La primera Guerra del Golfo inauguró una nueva era en el mundo de las armas. Fue la primera contienda televisada en directo -con una censura feroz, eso sí- y la primera en la que las armas más letales eran inteligentes y seleccionaban -o eso nos contaban- sus objetivos con precisión de cirujano. Por eso nos parecía que una guerra de hoy era casi limpia, sin sangre, sin sufrimiento, casi una maniobra política sin consecuencias para la población civil.
Nada más lejos de la realidad.

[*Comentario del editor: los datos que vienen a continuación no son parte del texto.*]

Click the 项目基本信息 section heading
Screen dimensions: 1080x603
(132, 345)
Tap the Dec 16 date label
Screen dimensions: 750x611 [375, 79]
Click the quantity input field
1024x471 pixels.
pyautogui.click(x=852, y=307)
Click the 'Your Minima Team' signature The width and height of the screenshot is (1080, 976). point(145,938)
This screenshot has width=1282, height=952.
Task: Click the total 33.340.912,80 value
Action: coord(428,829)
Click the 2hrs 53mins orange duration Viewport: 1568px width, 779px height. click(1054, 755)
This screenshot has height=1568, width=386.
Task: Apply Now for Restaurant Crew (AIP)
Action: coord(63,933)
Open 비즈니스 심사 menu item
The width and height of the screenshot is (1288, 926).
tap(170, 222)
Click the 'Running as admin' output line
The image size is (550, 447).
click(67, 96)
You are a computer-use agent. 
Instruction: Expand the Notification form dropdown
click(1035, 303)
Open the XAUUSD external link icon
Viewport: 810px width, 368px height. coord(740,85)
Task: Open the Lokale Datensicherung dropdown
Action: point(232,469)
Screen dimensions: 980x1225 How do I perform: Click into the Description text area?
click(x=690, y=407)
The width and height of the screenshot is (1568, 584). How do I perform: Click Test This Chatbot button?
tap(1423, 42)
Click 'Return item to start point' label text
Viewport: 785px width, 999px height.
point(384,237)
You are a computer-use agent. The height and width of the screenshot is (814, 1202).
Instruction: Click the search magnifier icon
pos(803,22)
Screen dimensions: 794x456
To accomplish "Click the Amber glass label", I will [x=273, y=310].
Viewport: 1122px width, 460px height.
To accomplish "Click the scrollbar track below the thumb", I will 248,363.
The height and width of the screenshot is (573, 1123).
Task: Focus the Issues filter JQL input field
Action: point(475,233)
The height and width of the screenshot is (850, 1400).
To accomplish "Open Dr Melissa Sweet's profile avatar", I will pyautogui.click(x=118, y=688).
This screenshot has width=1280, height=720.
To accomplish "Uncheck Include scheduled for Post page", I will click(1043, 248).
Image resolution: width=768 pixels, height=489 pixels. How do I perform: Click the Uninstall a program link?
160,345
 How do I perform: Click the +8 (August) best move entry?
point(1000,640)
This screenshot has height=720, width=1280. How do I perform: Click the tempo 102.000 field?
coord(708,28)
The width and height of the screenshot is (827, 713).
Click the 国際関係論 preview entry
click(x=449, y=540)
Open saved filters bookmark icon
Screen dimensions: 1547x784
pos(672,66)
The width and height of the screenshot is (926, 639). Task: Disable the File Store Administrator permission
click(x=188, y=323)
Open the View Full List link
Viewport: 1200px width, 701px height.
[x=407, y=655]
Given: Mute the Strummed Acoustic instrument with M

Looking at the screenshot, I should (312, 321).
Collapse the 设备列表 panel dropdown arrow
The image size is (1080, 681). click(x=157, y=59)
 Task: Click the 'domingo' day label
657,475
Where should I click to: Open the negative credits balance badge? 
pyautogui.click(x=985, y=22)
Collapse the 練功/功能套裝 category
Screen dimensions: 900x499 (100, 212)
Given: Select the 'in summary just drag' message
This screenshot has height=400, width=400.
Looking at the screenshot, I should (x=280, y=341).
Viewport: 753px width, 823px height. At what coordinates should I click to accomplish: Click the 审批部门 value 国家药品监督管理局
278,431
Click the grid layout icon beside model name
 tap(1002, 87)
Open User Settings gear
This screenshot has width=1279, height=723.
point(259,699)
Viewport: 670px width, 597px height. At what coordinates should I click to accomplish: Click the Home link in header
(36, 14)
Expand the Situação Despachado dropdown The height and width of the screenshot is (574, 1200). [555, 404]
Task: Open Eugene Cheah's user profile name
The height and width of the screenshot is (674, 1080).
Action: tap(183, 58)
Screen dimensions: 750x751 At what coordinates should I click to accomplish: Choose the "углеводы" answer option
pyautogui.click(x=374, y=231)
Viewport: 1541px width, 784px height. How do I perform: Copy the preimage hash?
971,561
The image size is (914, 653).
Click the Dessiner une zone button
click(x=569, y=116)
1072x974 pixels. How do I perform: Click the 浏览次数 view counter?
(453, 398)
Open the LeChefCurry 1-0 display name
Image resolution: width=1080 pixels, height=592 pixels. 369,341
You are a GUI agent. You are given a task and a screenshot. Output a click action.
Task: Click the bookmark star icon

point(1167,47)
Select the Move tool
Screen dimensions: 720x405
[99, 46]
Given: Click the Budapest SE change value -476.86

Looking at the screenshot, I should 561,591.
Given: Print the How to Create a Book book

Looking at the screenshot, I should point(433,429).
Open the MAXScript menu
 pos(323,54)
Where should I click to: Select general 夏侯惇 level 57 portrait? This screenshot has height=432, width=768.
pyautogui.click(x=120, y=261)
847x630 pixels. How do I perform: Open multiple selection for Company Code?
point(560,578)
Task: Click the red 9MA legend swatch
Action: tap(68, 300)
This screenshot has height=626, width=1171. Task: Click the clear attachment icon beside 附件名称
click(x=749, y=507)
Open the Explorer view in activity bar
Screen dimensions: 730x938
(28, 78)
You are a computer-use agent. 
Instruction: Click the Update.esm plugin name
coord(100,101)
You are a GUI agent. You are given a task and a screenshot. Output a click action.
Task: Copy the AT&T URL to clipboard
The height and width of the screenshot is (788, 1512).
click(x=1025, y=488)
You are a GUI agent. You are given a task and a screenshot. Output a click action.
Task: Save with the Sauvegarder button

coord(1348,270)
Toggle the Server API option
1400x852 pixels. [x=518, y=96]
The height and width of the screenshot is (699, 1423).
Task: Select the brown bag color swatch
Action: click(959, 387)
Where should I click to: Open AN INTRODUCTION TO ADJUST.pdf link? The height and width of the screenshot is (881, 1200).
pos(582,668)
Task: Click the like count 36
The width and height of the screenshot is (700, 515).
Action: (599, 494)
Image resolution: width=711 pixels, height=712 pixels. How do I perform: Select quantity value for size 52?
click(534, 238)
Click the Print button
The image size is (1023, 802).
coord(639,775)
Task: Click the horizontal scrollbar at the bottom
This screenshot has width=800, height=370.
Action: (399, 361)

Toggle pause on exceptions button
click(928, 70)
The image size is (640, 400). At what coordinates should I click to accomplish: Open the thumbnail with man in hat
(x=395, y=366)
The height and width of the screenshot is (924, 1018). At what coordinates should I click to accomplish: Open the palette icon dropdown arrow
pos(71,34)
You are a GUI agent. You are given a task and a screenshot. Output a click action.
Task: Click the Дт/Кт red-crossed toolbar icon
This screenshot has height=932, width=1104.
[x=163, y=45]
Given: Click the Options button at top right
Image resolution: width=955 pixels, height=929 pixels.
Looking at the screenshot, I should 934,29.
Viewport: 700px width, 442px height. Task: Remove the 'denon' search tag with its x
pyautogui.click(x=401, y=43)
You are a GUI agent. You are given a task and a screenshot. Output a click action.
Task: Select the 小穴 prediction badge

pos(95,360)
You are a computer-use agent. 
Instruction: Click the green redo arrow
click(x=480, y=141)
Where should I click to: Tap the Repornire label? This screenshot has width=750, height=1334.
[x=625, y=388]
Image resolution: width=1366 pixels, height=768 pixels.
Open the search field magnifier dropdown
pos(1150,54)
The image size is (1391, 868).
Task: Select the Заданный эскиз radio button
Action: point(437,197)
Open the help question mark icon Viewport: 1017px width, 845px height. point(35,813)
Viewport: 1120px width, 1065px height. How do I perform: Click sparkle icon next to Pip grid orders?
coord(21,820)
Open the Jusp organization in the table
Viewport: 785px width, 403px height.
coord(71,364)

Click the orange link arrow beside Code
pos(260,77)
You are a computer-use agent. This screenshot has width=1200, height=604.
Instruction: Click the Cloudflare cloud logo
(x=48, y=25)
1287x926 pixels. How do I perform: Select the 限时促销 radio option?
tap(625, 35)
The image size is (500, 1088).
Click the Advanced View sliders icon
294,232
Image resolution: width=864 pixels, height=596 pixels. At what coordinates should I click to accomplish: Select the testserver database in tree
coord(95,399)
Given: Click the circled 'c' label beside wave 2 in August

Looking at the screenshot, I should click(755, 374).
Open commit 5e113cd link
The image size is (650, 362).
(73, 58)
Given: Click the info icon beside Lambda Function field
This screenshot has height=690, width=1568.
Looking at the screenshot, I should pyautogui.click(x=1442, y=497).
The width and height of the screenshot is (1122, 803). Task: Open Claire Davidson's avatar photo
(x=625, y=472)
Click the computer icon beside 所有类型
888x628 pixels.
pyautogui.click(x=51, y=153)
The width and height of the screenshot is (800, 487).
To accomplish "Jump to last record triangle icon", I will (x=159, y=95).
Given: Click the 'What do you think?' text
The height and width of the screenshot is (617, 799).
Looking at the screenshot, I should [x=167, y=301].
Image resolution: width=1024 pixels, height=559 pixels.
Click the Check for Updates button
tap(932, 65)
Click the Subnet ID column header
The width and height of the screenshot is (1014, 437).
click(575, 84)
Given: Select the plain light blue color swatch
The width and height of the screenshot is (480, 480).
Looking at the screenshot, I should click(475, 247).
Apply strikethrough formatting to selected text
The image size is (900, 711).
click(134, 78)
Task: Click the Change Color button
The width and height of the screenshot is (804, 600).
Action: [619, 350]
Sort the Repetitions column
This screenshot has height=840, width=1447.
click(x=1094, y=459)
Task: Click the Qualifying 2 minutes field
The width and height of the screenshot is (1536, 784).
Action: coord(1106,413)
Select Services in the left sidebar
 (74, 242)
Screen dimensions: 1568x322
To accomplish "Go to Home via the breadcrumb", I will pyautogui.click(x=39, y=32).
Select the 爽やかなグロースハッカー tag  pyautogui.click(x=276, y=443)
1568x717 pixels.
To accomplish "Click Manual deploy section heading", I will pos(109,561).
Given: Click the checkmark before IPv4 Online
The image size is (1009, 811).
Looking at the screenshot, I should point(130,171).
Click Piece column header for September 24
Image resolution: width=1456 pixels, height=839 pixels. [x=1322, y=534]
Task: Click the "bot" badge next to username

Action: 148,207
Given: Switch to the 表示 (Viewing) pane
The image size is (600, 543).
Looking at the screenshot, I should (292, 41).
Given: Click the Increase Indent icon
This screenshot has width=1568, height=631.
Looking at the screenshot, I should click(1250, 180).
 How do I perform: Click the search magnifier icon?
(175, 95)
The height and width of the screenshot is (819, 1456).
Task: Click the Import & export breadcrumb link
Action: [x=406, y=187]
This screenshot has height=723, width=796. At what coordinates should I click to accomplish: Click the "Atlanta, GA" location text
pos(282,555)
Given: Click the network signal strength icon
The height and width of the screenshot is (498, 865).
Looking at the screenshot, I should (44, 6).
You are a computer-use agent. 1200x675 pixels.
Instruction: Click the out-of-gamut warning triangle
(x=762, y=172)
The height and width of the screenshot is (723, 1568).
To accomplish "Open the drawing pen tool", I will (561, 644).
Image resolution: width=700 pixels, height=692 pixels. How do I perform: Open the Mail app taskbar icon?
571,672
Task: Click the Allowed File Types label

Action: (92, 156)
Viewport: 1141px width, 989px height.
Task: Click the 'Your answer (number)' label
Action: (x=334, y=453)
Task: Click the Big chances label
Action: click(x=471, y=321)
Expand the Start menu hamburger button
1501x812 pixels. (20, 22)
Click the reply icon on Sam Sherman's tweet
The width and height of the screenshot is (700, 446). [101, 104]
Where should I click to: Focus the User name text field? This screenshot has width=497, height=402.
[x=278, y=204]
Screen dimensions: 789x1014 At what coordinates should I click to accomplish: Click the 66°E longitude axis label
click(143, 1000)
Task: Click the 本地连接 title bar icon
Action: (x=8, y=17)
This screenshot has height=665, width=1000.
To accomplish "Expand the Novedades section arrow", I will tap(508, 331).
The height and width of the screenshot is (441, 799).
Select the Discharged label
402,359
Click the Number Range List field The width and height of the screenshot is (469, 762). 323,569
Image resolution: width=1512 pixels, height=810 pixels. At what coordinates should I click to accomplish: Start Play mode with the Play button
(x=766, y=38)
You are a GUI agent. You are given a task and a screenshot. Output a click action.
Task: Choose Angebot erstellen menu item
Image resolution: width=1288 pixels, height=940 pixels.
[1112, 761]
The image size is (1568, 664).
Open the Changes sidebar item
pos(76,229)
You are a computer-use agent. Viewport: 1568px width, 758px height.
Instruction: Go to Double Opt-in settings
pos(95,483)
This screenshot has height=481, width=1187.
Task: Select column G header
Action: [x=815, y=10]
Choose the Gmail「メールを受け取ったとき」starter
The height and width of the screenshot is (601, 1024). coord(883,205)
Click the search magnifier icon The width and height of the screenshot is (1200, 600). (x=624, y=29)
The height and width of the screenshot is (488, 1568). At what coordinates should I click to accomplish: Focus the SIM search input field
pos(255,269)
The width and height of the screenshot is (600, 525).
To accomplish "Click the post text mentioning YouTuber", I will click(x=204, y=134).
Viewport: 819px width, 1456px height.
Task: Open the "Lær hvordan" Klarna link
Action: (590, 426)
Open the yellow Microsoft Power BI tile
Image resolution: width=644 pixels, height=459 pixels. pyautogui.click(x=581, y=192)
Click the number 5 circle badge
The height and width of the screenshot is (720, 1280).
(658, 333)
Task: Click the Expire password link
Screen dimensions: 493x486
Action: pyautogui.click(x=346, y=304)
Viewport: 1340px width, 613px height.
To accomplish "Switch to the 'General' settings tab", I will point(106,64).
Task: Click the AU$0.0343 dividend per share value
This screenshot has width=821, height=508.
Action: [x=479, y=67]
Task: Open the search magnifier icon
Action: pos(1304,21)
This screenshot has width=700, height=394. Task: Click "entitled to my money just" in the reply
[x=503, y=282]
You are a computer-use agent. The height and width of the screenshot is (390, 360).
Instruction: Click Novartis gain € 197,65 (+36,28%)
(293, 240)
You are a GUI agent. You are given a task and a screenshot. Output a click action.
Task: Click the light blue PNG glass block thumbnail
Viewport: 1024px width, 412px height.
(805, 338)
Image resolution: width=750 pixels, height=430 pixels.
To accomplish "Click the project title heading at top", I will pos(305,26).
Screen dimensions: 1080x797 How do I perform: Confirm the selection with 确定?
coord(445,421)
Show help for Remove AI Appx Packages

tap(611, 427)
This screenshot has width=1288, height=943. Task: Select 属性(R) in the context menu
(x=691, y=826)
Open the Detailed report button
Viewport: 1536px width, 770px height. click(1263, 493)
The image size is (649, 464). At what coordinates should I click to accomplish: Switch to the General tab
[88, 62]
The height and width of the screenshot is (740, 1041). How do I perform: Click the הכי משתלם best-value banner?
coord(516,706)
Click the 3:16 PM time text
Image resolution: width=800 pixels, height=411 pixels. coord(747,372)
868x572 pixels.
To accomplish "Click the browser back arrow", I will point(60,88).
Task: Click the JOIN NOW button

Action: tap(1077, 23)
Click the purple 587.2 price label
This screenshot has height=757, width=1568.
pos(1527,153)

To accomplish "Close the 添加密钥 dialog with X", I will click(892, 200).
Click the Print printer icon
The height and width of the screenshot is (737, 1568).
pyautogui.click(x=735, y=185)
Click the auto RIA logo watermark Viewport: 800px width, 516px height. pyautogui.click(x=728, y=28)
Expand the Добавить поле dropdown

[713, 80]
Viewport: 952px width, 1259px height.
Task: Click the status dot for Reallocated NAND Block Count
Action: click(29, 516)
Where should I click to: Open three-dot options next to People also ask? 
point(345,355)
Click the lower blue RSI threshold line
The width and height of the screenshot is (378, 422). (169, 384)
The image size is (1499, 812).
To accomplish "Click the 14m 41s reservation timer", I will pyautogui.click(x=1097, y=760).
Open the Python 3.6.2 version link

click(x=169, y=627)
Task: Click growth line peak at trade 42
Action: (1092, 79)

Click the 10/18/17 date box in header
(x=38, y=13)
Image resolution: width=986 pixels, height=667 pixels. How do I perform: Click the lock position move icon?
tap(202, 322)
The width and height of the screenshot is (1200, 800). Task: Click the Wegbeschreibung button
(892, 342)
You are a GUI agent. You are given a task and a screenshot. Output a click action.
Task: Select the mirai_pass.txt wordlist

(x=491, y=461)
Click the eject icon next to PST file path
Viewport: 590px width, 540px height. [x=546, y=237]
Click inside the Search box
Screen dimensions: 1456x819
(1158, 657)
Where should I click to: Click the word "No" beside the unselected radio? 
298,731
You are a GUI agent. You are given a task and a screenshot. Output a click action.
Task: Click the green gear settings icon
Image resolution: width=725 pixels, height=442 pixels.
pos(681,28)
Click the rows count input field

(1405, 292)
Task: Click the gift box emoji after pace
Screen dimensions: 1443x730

Esta segunda Guerra del Golfo, más sofisticada aún que la primera, nos mantuvo en vilo ante el televisor, que nos escupía a diario terribles imágenes de personas reales sufriendo las consecuencias de todos conocidas.
Hoy en día cuando repasamos las grandes batallas de la historia, las que comandaba Napoleón o aquellas inmensas estrategias diseñadas en las guerras mundiales, en las que caían decenas de miles de soldados, nos resulta casi inimaginable.
Hoy las barreras psicológicas están en otro sitio. Y Estados Unidos, que vive inmerso en una larga campaña electoral, acaba de toparse con una. La de los mil muertos en la guerra de Irak. Un varapalo mediático para un George Bush que aseguró que vencer a Sadam Husein e instaurar la democracia y las libertades en el país del Golfo sería poco más que un paseo triunfal. Los norteamericanos, que son capaces de digerir toneladas de violencia diaria en televisión, desayunan estos días con esa cifra: mil jóvenes muertos allá, lejos de casa, en una misión que ya nadie tiene muy clara. Quién sabe si eso modificará la intención de voto, pero a buen seguro que no podrá decirse nunca más que una guerra en la actualidad es incruenta.